‘Pandora papers’ y su polaridad

¿Qué harías tú que no es legal, pero consideras justo o legítimo hacer? ¿Y si lo consideras justo o legítimo es porque solo te conviene a ti, a los tuyos, a tus propósitos o es justo para todos, para una comunidad, para la gente en general? Y si no es así ¿lo exigirías para los demás? Este es el clásico debate entre lo legal y lo legítimo, y de esto mucho tiene que ver el último caso de los “pandora papers”.

Hay que identificar siempre las narrativas que se crean atrás de un hecho. Les decía el otro día a mis alumnos, no hay que ver el árbol, sino el bosque.
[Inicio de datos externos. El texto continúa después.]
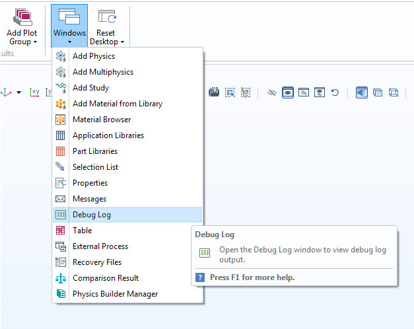Toggle the eye visibility icon in graphics toolbar
The height and width of the screenshot is (329, 414).
(288, 92)

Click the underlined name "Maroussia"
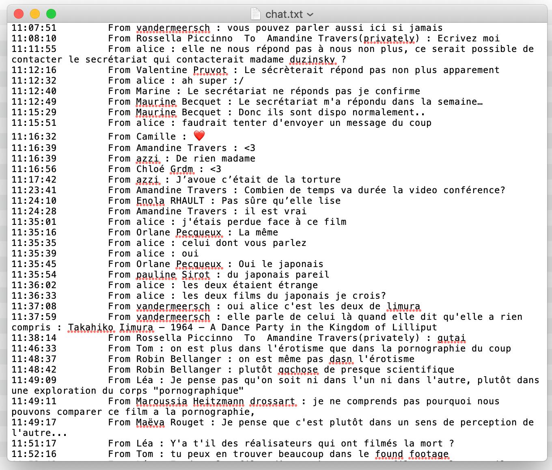click(162, 401)
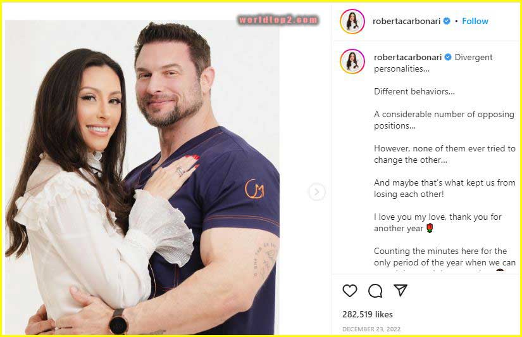Share the post via paper plane icon

click(401, 290)
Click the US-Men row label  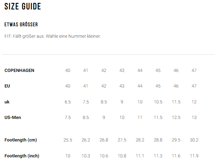click(x=13, y=118)
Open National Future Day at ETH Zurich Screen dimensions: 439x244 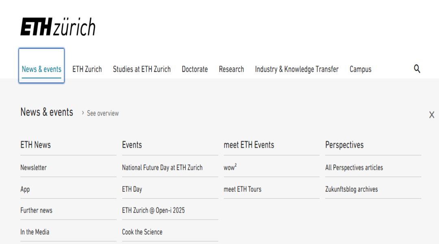(162, 168)
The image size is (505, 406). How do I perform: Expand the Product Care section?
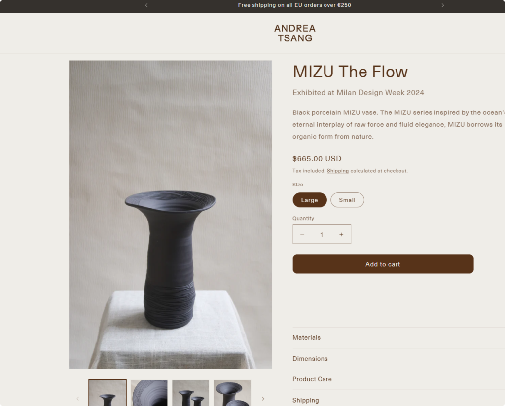point(312,379)
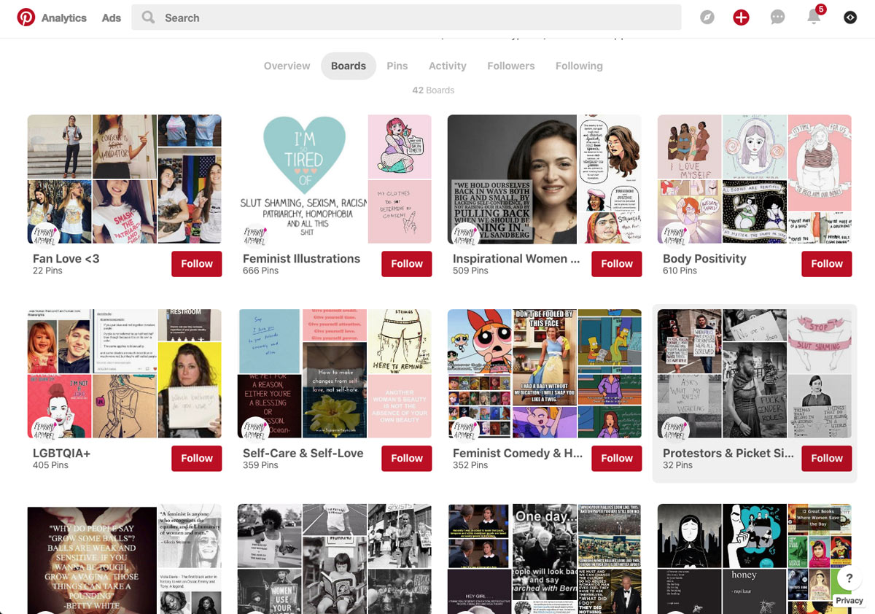Image resolution: width=875 pixels, height=614 pixels.
Task: Open messages via the chat bubble icon
Action: tap(777, 17)
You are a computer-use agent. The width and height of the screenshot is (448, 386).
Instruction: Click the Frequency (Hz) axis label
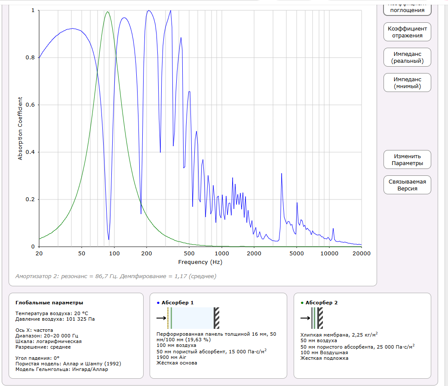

El primer árbol que nos muestran, la primera narrativa, la del gobierno que mantiene la posición de que luego de haber sido promulgada la ley de 2017 que dictaminaba que no podrían ser candidatos aquellos que se beneficien de paraísos fiscales, el presidente actual extinguió las empresas con las que estaba vinculado, por ende, es legal su candidatura y todo lo que deviene después. Esta narrativa se sustenta en la legalidad

El segundo árbol que nos muestran, la segunda narrativa, comúnmente es de los contradictores del gobierno, u opositores, como deseen llamarse, que mantiene la posición de que no es ético que un presidente, el máximo representante del gobierno de un país, haya tenido empresas en paraísos fiscales, se haya beneficiado de ello, no haya confiado en su país y que incluso posiblemente, según algunos, esto es fraude tributario, por ende, debería renunciar. Esta narrativa se sustenta en la legitimidad, lo ético y lo justo.

¿Dónde hay más árboles, es decir, dónde está el bosque? Creería yo en hacernos otras preguntas como sociedad civil, ¿si fue legal mantener empresas en paraísos y beneficiarse de ello antes de ser candidato, no es incoherente, por ejemplo, decir ahora que confías en tu país, ese mismo al cual no le apostaste? Pero ¿si no le apostaste, fue por un régimen político en particular o podemos decirle a cada uno qué hacer con su dinero, en dónde y cómo?